That's where I first had noticable difficulty--the arthritis in my hands.  The copper bracelet mostly took care of that for me.  Not sure whether it helped anywhere else but I have not had that deep ache or cramping in my hands since I put it on.  I know it won't work for everybody.  But it's sure worth a try.  Mine has little magnets in the ends which the homeopathic therapist who made it says also have an effect.  I don't know if that is true either but it works.  And that has been a real blessing.


----------



## AllieBaba (Apr 26, 2011)

Foxfyre said:


> I do appreciate this thread Grace.
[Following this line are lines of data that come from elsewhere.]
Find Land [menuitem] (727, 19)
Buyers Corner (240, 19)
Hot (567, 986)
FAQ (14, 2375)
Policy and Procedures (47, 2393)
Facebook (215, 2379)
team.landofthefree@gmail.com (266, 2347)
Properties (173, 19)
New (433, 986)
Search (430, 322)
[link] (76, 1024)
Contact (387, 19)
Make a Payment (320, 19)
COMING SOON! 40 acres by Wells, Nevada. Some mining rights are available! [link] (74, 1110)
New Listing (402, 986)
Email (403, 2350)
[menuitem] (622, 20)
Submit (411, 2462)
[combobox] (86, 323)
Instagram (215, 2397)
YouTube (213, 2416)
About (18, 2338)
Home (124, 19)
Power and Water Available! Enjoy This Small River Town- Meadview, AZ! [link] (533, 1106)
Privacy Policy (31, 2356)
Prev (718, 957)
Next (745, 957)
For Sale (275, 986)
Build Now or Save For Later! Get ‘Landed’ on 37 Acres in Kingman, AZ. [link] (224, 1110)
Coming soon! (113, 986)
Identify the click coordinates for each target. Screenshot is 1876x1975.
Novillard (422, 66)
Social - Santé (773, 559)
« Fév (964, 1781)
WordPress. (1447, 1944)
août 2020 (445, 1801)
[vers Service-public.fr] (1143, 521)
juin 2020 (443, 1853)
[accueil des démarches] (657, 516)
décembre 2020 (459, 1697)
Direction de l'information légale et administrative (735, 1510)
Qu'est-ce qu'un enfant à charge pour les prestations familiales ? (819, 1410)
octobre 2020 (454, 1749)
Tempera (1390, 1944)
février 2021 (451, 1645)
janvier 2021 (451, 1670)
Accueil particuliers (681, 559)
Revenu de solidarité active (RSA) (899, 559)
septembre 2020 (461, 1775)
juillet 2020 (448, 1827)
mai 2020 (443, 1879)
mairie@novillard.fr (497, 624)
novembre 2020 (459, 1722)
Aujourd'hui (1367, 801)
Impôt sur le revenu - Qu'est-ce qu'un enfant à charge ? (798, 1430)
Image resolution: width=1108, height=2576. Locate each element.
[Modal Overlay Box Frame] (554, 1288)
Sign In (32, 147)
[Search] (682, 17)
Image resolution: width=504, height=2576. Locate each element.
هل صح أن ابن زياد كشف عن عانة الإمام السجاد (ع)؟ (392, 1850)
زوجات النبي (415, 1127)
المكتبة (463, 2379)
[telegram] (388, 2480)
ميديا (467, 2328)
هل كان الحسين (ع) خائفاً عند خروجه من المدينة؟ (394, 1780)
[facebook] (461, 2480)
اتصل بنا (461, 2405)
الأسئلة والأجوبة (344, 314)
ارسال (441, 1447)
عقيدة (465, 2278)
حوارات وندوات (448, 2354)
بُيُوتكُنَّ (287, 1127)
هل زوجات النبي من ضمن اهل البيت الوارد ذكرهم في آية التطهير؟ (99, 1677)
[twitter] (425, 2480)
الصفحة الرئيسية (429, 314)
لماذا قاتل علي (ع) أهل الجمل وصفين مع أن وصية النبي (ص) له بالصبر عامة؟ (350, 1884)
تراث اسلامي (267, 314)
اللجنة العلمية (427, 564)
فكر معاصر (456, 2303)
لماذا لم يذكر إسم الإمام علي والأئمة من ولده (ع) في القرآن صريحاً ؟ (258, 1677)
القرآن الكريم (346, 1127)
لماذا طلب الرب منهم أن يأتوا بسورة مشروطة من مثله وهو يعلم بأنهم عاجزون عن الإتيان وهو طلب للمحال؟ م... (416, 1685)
I thought I was pretty well read on the subject, but I had never before known that there was a direct link between some forms of arthritis and psoriasis. And I have suffered from both. So I am taking a look at that with fresh eyes. There's a ton of information on it, but I had no idea to look for it until you brought it up.


 
I've got it in my thumbs, my feet, and my neck. It's getting worse the older I get and is starting to worry me...I need to get to a rheumatologist for treatment.


----------



## Grace (Apr 26, 2011)

Foxfyre said:


> Grace said:
> 
> 
> > Millions of people suffer from arthritis. There are hundreds of kinds of arthritis, too. No cure. For any of them. Too many drugs. If things get worse, people won't be able to buy those drugs anyway. And who knows what natural ingredient has yet to be discovered to cure something like RA? So I haunt google with key words. Problem is, I never connected the skin probs to arthritis. Not until Allie mentioned it. Then I was on the hunt again. And there it was. Thousands of people suffer psoriases and it usually shows up about the same time arthritis rears its ugly head. Its the front runner. The warning of what is to come to the joints. Its a heads up. And sure as my name is Grace, that's exactly what went down.
> ...



I'm willing to try anything at this point. Do you have a pic of one that is similar to what you have? I looked on ebay but they had so many. And some were way too wide, some way too expensive. Some had magnets on the end, some didn't. Some were links (I like those, but no magnets on them), some were cuffed, some thin, some thick. If I can see what you have, maybe I can find something similar.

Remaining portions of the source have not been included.